RCT: Stereotactic Body Radiotherapy Reduced Incontinence and Sexual Dysfunction vs. Prostatectomy in Localized Prostate Cancer
18 Sep, 2024 | 10:51h | UTCBackground: Men with localized prostate cancer have several treatment options, including prostatectomy and radiotherapy. Patient-reported outcomes (PROs) are crucial in guiding treatment decisions due to potential impacts on quality of life. However, randomized data comparing stereotactic body radiotherapy (SBRT) with prostatectomy are lacking.
Objective: To compare patient-reported urinary, bowel, and sexual outcomes at 2 years following SBRT versus prostatectomy in men with low- to intermediate-risk localized prostate cancer.
Methods: In the phase 3 PACE-A randomized controlled trial conducted in the UK from 2012 to 2022, 123 men with National Comprehensive Cancer Network (NCCN) low- to intermediate-risk localized prostate cancer were randomized 1:1 to receive either SBRT (36.25 Gy in five fractions) or prostatectomy. Androgen deprivation therapy was not permitted. The co-primary outcomes were the number of absorbent urinary pads used daily and the Expanded Prostate Index Composite (EPIC-26) bowel domain score at 2 years. Secondary outcomes included clinician-reported toxicity and sexual function.
Results: Among 110 men who received treatment (median age 65.5 years; median PSA 7.9 ng/ml; 92% intermediate-risk), 50 underwent prostatectomy and 60 received SBRT. At 2 years, 50% of prostatectomy patients reported using one or more urinary pads daily compared to 6.5% of SBRT patients (p < 0.001; difference 43%, 95% CI 25%–62%). Bowel domain scores were better for prostatectomy (median 100) than for SBRT (median 87.5; p < 0.001; mean difference 8.9, 95% CI 4.2–13.7). Sexual function scores were worse for prostatectomy (median 18) compared to SBRT (median 62.5; p < 0.001). Clinician-reported genitourinary and gastrointestinal toxicities were low in both groups.

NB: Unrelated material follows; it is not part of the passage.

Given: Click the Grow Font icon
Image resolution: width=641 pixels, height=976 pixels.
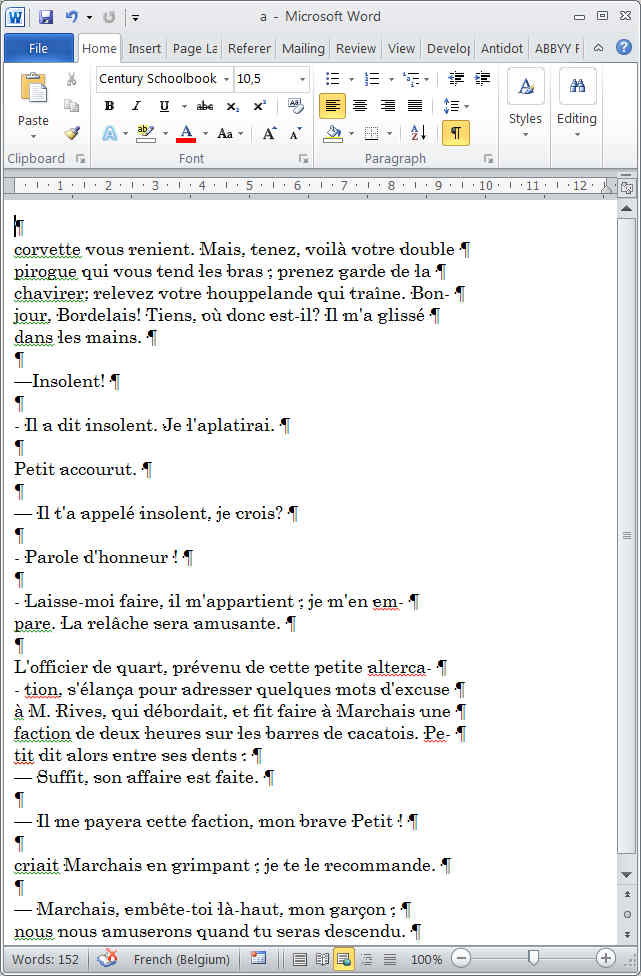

Conclusions: SBRT was associated with significantly less urinary incontinence and sexual dysfunction but slightly worse bowel function compared to prostatectomy at 2 years in men with localized prostate cancer.
Implications for Practice: These findings provide preliminary evidence to inform treatment decisions for men with low- to intermediate-risk localized prostate cancer. SBRT may offer advantages in reducing urinary incontinence and sexual dysfunction, which are significant considerations for patients. Clinicians should also discuss the potential for increased bowel symptoms with SBRT.
Study Strengths and Limitations: Strengths include the randomized design, use of contemporary treatment modalities, and comprehensive assessment of PROs. Limitations involve the small sample size due to slow recruitment, differential dropout rates, and incomplete PRO responses at the 2-year mark.
Future Research: Larger-scale randomized trials are needed to confirm these findings, assess long-term outcomes beyond 2 years, and evaluate the impact on disease control and quality of life.